各教科において、年間の授業時数が決められています。さらに、教科書会社によって、単元毎の時数が設定されています。
私自身、この「時数」を気にして焦り、「こなす」ことが目的になってしまうことがあります。しかし、子供たちとの信頼関係や学級としての土台が不安定な状態で進めていくと、いつか崩れてしまうと思います。
だからこそ、この時期に大切にしたいのが「学級づくり」だと考えています。
しかし、「学級づくりの時間」はありません。ではどうしたらいいのでしょうか。

授業で学級をつくる

やはり、学級を作っていくためには、「授業」です。その「授業」の中で子供たちを、学級を育てていく必要があります。

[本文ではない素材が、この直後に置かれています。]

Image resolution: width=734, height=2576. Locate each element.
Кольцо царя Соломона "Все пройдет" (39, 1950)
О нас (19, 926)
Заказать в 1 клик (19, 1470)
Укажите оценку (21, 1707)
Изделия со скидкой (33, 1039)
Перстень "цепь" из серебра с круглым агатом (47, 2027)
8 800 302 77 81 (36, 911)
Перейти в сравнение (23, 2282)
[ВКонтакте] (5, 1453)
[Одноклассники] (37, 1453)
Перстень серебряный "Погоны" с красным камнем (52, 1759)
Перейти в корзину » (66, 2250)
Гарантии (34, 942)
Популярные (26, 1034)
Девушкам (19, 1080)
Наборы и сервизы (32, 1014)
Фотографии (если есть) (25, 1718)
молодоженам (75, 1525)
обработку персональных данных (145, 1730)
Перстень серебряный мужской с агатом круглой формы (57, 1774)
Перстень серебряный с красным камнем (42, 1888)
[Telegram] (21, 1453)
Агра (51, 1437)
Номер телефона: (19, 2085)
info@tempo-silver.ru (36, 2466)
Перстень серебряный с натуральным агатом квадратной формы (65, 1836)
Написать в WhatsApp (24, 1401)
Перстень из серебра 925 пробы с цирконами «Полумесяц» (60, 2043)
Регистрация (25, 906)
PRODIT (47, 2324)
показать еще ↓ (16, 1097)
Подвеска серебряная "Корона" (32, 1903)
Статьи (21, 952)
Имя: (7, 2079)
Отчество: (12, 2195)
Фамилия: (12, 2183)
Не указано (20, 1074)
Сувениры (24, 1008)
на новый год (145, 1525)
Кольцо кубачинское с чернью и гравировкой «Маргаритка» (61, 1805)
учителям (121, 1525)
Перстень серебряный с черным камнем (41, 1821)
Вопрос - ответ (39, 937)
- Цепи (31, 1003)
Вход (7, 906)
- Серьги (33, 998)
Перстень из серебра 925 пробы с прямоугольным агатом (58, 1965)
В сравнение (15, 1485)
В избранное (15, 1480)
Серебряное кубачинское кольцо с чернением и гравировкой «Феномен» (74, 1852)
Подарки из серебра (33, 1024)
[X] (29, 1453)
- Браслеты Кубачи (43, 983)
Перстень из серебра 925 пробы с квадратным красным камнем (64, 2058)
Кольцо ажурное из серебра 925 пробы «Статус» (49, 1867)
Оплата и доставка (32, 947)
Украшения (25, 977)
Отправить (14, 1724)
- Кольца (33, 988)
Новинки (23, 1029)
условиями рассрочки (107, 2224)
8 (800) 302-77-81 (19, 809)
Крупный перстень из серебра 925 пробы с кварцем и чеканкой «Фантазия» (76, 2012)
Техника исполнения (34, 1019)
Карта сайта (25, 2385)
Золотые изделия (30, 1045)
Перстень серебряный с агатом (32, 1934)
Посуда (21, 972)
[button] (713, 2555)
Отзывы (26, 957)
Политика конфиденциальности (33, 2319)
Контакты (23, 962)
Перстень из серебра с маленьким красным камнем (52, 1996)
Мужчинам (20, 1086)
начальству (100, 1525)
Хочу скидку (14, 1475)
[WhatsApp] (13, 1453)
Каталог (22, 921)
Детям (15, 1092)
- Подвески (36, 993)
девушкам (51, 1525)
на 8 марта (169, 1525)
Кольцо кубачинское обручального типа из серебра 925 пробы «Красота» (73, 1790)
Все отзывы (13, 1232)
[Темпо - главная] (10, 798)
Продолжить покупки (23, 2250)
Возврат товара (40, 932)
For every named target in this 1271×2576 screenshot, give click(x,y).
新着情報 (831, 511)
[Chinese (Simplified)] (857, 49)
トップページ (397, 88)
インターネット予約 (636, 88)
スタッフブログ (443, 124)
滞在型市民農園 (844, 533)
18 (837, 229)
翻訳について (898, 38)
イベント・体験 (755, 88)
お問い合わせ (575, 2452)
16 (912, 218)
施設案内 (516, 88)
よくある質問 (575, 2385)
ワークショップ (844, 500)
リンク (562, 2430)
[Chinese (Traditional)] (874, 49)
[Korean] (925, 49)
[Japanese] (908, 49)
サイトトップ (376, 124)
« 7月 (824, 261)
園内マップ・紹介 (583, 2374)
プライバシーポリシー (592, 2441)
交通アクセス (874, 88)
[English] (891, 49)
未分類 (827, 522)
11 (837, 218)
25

「授業を進めなきゃ!」と思っていると、指導事項にばかり意識がいってしまいます。
しかし、授業でこそ、「聴き方」「話し方」等のスキルや「積極性」「相互理解」等の人間性の部分を育てていくべきです。いわゆる、ウラのねらいです。

A君を例に

A君は、自分の言いたことを言う、机の周りに荷物が散乱、友達関係でも暴言暴力が出てしまうようなお子さんです。周りの子からも引かれることが多いです。「またA君か・・・」と。
A君自身を育てていく必要もありますが、それと同時に周りも育てていく必要があります。

ある時間、雑巾を回収して休み時間に入りました。その雑巾の山は、ぐちゃぐちゃでした。どうするだろう、と見ていると何人かの子が整頓してくれました。その中にA君もいました。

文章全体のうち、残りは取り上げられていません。